デミー(出水享・長崎大学技術職員)は、土木と建築の違いや、土木の役割などを説明をした上で、〝100の診療所より1本の用水路を〟の想いの下、アフガニスタンで活動を続けた中村哲医師も紹介。そして「土木工学は英語でシビルエンジニアリング。みんなのための技術と言う意味。事故や災害を防いだり、快適な生活の実現を目指す『優しさを形に変える仕事』」と説明した。
一方、マツ(松永昭吾インフラ・ラボ代表取締役)は、東日本大震災や熊本地震、九州北部豪雨などの被害や建設業の対応を紹介。「災害は同じ場所で繰り返し起こる。まちの歴史を調べたり、おじいさん・おばあさんから話を聞いて災害に備えてほしい」と語り掛けた。また「どうして地震は起こるの」との質問に対し、プレートの動きなど多くの図を利用してメカニズムを説明。その後、東日本大震災が発生した午後2時46分のサイレンに合わせて参加者全員で黙とうし、講義を終了した。
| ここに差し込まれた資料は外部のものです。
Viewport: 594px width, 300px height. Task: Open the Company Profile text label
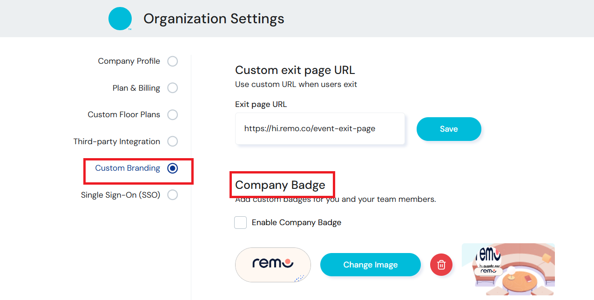[x=129, y=61]
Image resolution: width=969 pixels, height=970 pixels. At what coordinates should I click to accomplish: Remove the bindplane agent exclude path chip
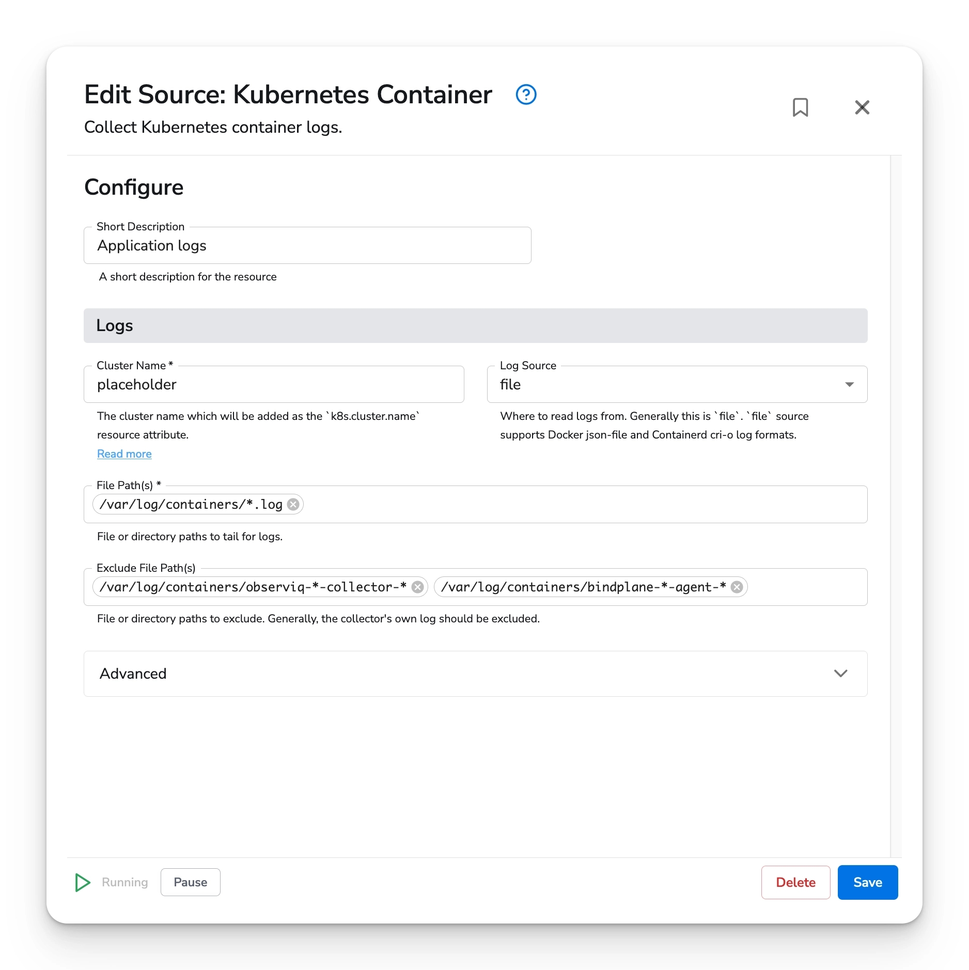pyautogui.click(x=737, y=587)
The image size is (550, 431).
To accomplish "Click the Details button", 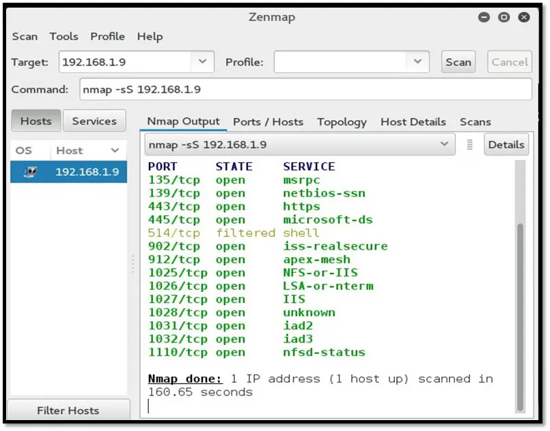I will tap(506, 145).
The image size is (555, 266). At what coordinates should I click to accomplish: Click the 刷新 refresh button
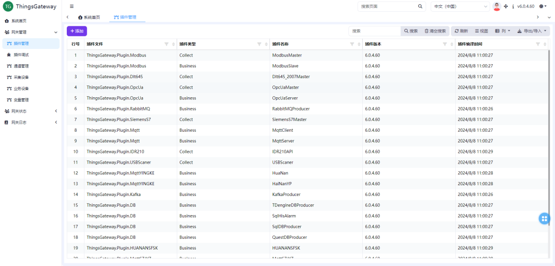(461, 31)
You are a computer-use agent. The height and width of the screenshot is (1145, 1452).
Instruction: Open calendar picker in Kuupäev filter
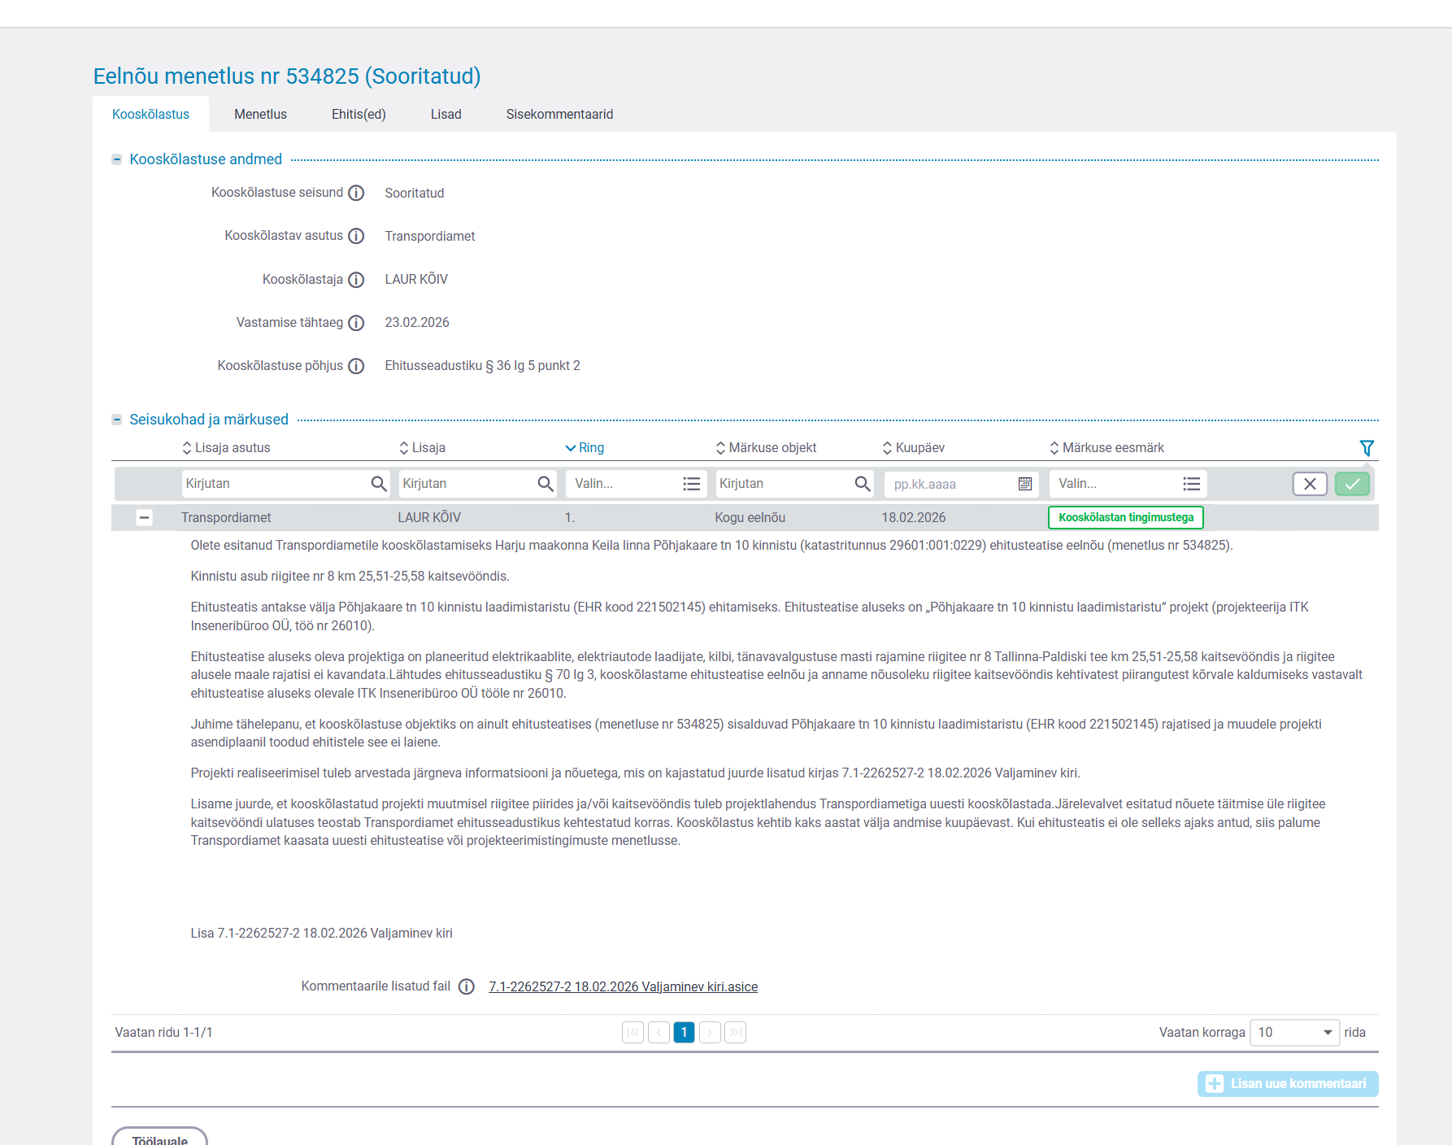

受講した児童は「東日本大震災は生まれる前の出来事。家に帰ったら家族に講義の話をします」や「日常生活の中で土木に興味を持っていきたい」などと、画面を通じて感想を伝えていた。
この講義は、ビデオ会議ができるアプリケーションソフト『ZOOM』を利用し、長崎大学の会議室と、長崎・宮崎・神奈川・千葉県内の7カ所の児童館や家庭とを結んで実施。受講者はパソコンやスマートフォンの画面で、パワーポイントや写真などの資料を見ながら説明を受けるとともに、質問を投げかけるなど双方向の講義を行った。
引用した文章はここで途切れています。